» **WORK REQUEST**: All of the data is to be set down again without any alteration.

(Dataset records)
=-=-=-=-=
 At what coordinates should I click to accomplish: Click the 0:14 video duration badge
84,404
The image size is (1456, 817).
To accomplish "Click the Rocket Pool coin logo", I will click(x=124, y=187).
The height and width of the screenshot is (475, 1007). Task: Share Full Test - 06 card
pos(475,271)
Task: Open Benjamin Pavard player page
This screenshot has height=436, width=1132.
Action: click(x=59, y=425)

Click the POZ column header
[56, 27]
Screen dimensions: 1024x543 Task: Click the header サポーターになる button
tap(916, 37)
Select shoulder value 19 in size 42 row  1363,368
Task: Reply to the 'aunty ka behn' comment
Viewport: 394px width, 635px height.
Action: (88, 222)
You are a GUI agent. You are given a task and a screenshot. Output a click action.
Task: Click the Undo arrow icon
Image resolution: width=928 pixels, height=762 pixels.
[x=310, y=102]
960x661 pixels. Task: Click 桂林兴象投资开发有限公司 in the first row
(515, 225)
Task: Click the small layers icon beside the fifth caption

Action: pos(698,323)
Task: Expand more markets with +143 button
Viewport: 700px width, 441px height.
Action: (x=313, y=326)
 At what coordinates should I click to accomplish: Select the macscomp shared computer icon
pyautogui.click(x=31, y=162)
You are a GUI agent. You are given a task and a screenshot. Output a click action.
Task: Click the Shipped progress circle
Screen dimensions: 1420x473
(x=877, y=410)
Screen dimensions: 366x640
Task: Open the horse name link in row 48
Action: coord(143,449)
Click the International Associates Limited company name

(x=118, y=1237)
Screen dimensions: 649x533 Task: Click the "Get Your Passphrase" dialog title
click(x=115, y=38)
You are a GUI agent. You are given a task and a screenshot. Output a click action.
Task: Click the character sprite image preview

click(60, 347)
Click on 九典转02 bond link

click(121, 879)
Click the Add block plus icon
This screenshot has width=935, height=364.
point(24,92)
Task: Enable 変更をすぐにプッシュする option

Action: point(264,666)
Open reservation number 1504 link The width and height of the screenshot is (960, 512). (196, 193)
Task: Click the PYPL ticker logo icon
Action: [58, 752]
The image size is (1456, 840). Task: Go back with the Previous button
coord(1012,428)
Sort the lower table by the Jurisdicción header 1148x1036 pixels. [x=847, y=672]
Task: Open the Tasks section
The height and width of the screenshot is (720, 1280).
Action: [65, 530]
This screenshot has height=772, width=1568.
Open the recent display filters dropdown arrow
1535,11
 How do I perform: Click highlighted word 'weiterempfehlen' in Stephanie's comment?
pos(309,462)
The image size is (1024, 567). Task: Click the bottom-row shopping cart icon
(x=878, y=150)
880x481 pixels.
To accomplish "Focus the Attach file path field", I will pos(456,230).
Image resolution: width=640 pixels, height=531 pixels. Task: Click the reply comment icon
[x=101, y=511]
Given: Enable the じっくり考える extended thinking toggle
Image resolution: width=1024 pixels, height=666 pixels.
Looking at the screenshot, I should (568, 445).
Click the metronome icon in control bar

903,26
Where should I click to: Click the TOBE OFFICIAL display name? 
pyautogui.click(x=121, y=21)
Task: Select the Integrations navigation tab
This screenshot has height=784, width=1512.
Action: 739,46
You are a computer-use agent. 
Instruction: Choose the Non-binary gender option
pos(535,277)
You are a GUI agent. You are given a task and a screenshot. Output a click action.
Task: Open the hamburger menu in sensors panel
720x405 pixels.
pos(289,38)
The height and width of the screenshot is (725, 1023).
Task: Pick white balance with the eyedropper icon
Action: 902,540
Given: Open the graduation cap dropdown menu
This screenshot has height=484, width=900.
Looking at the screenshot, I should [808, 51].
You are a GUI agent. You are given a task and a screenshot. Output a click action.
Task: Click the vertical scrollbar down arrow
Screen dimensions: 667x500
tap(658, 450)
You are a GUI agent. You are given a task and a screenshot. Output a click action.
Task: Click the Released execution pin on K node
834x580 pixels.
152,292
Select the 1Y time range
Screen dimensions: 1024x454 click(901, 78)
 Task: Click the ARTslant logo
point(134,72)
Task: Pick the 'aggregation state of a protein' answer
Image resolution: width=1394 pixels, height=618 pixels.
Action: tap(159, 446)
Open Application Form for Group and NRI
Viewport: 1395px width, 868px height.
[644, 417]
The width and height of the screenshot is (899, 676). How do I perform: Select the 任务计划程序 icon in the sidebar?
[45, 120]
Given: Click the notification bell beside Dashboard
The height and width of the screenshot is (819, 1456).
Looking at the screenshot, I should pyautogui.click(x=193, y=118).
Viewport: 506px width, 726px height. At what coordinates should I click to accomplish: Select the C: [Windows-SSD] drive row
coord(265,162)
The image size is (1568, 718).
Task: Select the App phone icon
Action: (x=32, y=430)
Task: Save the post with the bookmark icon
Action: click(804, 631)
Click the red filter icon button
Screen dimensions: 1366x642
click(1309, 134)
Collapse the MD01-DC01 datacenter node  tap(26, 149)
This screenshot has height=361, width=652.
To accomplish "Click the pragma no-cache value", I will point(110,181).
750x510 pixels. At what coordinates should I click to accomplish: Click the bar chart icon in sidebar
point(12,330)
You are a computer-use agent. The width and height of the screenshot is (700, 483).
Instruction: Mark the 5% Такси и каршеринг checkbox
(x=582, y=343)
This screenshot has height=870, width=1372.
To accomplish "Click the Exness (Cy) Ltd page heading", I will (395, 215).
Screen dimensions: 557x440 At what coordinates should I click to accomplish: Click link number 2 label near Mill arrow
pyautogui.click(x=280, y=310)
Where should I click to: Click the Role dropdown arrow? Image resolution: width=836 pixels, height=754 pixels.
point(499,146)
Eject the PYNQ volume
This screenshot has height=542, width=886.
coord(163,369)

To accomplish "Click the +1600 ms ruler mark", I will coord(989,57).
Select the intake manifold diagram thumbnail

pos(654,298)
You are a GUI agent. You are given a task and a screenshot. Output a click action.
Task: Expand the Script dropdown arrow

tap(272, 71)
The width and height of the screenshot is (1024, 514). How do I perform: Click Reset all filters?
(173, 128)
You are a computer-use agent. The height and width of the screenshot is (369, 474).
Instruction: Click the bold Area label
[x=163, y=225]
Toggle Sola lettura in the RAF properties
=-=-=-=-=
» **RESPONSE AREA**:
 At what coordinates should I click to accomplish: Click the 0:14 video duration badge
84,404
The image size is (1456, 817).
To accomplish "Click the Rocket Pool coin logo", I will click(x=124, y=187).
The height and width of the screenshot is (475, 1007). Task: Share Full Test - 06 card
pos(475,271)
Task: Open Benjamin Pavard player page
This screenshot has height=436, width=1132.
Action: click(x=59, y=425)

Click the POZ column header
[56, 27]
Screen dimensions: 1024x543 Task: Click the header サポーターになる button
tap(916, 37)
Select shoulder value 19 in size 42 row  1363,368
Task: Reply to the 'aunty ka behn' comment
Viewport: 394px width, 635px height.
Action: (88, 222)
You are a GUI agent. You are given a task and a screenshot. Output a click action.
Task: Click the Undo arrow icon
Image resolution: width=928 pixels, height=762 pixels.
[x=310, y=102]
960x661 pixels. Task: Click 桂林兴象投资开发有限公司 in the first row
(515, 225)
Task: Click the small layers icon beside the fifth caption

Action: pos(698,323)
Task: Expand more markets with +143 button
Viewport: 700px width, 441px height.
Action: (x=313, y=326)
 At what coordinates should I click to accomplish: Select the macscomp shared computer icon
pyautogui.click(x=31, y=162)
You are a GUI agent. You are given a task and a screenshot. Output a click action.
Task: Click the Shipped progress circle
Screen dimensions: 1420x473
(x=877, y=410)
Screen dimensions: 366x640
Task: Open the horse name link in row 48
Action: coord(143,449)
Click the International Associates Limited company name

(x=118, y=1237)
Screen dimensions: 649x533 Task: Click the "Get Your Passphrase" dialog title
click(x=115, y=38)
You are a GUI agent. You are given a task and a screenshot. Output a click action.
Task: Click the character sprite image preview

click(60, 347)
Click on 九典转02 bond link

click(121, 879)
Click the Add block plus icon
This screenshot has width=935, height=364.
point(24,92)
Task: Enable 変更をすぐにプッシュする option

Action: point(264,666)
Open reservation number 1504 link The width and height of the screenshot is (960, 512). (196, 193)
Task: Click the PYPL ticker logo icon
Action: [58, 752]
The image size is (1456, 840). Task: Go back with the Previous button
coord(1012,428)
Sort the lower table by the Jurisdicción header 1148x1036 pixels. [x=847, y=672]
Task: Open the Tasks section
The height and width of the screenshot is (720, 1280).
Action: [65, 530]
This screenshot has height=772, width=1568.
Open the recent display filters dropdown arrow
1535,11
 How do I perform: Click highlighted word 'weiterempfehlen' in Stephanie's comment?
pos(309,462)
The image size is (1024, 567). Task: Click the bottom-row shopping cart icon
(x=878, y=150)
880x481 pixels.
To accomplish "Focus the Attach file path field", I will pos(456,230).
Image resolution: width=640 pixels, height=531 pixels. Task: Click the reply comment icon
[x=101, y=511]
Given: Enable the じっくり考える extended thinking toggle
Image resolution: width=1024 pixels, height=666 pixels.
Looking at the screenshot, I should (568, 445).
Click the metronome icon in control bar

903,26
Where should I click to: Click the TOBE OFFICIAL display name? 
pyautogui.click(x=121, y=21)
Task: Select the Integrations navigation tab
This screenshot has height=784, width=1512.
Action: 739,46
You are a computer-use agent. 
Instruction: Choose the Non-binary gender option
pos(535,277)
You are a GUI agent. You are given a task and a screenshot. Output a click action.
Task: Open the hamburger menu in sensors panel
720x405 pixels.
pos(289,38)
The height and width of the screenshot is (725, 1023).
Task: Pick white balance with the eyedropper icon
Action: 902,540
Given: Open the graduation cap dropdown menu
This screenshot has height=484, width=900.
Looking at the screenshot, I should [808, 51].
You are a GUI agent. You are given a task and a screenshot. Output a click action.
Task: Click the vertical scrollbar down arrow
Screen dimensions: 667x500
tap(658, 450)
You are a GUI agent. You are given a task and a screenshot. Output a click action.
Task: Click the Released execution pin on K node
834x580 pixels.
152,292
Select the 1Y time range
Screen dimensions: 1024x454 click(901, 78)
 Task: Click the ARTslant logo
point(134,72)
Task: Pick the 'aggregation state of a protein' answer
Image resolution: width=1394 pixels, height=618 pixels.
Action: tap(159, 446)
Open Application Form for Group and NRI
Viewport: 1395px width, 868px height.
[644, 417]
The width and height of the screenshot is (899, 676). How do I perform: Select the 任务计划程序 icon in the sidebar?
[45, 120]
Given: Click the notification bell beside Dashboard
The height and width of the screenshot is (819, 1456).
Looking at the screenshot, I should pyautogui.click(x=193, y=118).
Viewport: 506px width, 726px height. At what coordinates should I click to accomplish: Select the C: [Windows-SSD] drive row
coord(265,162)
The image size is (1568, 718).
Task: Select the App phone icon
Action: (x=32, y=430)
Task: Save the post with the bookmark icon
Action: click(804, 631)
Click the red filter icon button
Screen dimensions: 1366x642
click(1309, 134)
Collapse the MD01-DC01 datacenter node  tap(26, 149)
This screenshot has height=361, width=652.
To accomplish "Click the pragma no-cache value", I will point(110,181).
750x510 pixels. At what coordinates should I click to accomplish: Click the bar chart icon in sidebar
point(12,330)
You are a computer-use agent. The width and height of the screenshot is (700, 483).
Instruction: Mark the 5% Такси и каршеринг checkbox
(x=582, y=343)
This screenshot has height=870, width=1372.
To accomplish "Click the Exness (Cy) Ltd page heading", I will (395, 215).
Screen dimensions: 557x440 At what coordinates should I click to accomplish: Click link number 2 label near Mill arrow
pyautogui.click(x=280, y=310)
Where should I click to: Click the Role dropdown arrow? Image resolution: width=836 pixels, height=754 pixels.
point(499,146)
Eject the PYNQ volume
This screenshot has height=542, width=886.
coord(163,369)

To accomplish "Click the +1600 ms ruler mark", I will coord(989,57).
Select the intake manifold diagram thumbnail

pos(654,298)
You are a GUI agent. You are given a task and a screenshot. Output a click action.
Task: Expand the Script dropdown arrow

tap(272, 71)
The width and height of the screenshot is (1024, 514). How do I perform: Click Reset all filters?
(173, 128)
You are a computer-use agent. The height and width of the screenshot is (369, 474).
Instruction: Click the bold Area label
[x=163, y=225]
Toggle Sola lettura in the RAF properties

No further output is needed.